以上基于SHG/2PEF、OCT与拉曼的内窥成像技术为THG内窥成像的探针设计、光纤选择以及扫描模块设计提供了借鉴。

5 总结与展望

本文主要探讨了THG显微成像技术在肿瘤术中对未经处理的肿瘤组织标本进行无标记、快速成像和癌症病理表征的研究进展。首先回顾了使用THG与SHG、多光子荧光相结合的成像技术表征离体新鲜人类肿瘤组织(包括脑肿瘤、卵巢肿瘤、乳腺肿瘤、肺肿瘤等)的最新进展,接着阐述了THG成像系统在小型化及术中肿瘤识别方面的研究进展,最后总结了THG/SHG、2PEF/3PEF、OCT、拉曼等成像技术在内窥成像方面的研究进展,为THG内窥成像设备的研发提供了参考。
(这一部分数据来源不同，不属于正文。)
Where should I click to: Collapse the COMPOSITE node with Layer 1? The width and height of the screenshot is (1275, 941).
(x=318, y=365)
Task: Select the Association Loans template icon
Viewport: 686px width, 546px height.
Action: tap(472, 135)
THG显微成像技术在临床方面受到了越来越多的关注,但仍有不少问题有待进一步解决。第一,THG成像系统的性能仍有改进空间。THG成像系统的成像视场、成像深度、成像速度还不足以匹配目前临床条件下组织器官的大小与厚度。成像视场与成像速度问题或许可以通过与共振扫描、生成对抗网络结合来解决76,而成像深度的提高则依赖于人们对组织散射、吸收的基础认知和突破77-78。THG内窥成像中的成像视场问题或许需要进一步结合THG与MRI、CT等宏观成像技术来解决。THG与这些宏观成像技术相结合能够有效地利用宏观医学影像的术中导航作用以及THG成像的组织放大作用。第二,对THG技术获取的多模态图像信息进行处理的技术还有待完善。THG成像往往可与SHG、多光子荧光成像同时进行,获得多通道数据信息,这些信息与H&E图像揭示的组织病理学信息并不完全吻合,甚至有着更加丰富而复杂的信息,需要开发新算法将多模态图像转换为H&E风格的图像,以便于医生便捷地阅读和翻译图像信息。同时,也需要进一步发展基于深度学习的自动化图像分析算法,实现对多模态图像的降噪、分割与分类等任务,以及实现对肿瘤细胞、免疫细胞、血管、EV、NADH/FAD等丰富的肿瘤微环境组分的分类识别。最后,本文虽然只着重调研了THG成像技术,但SRS、CARS等拉曼成像技术也是肿瘤术中诊断的重要候选技术,需要对其进一步开展研究,以明确THG与拉曼成像技术是否提供同样的肿瘤信息,尤其是这两类技术在肿瘤边界的判定上是否具有一致性。

综上,THG成像技术已在多类癌症的诊断研究中取得了进展,目前国外已经开发出了可用于术中诊断的小型化成像设备,但仅有荷兰和美国的几家医院对这些小型化设备进行了临床测试,而且这些设备在术中对肿瘤诊断的精度也尚未有明确的报道。THG内窥成像技术还需要进一步研究与发展。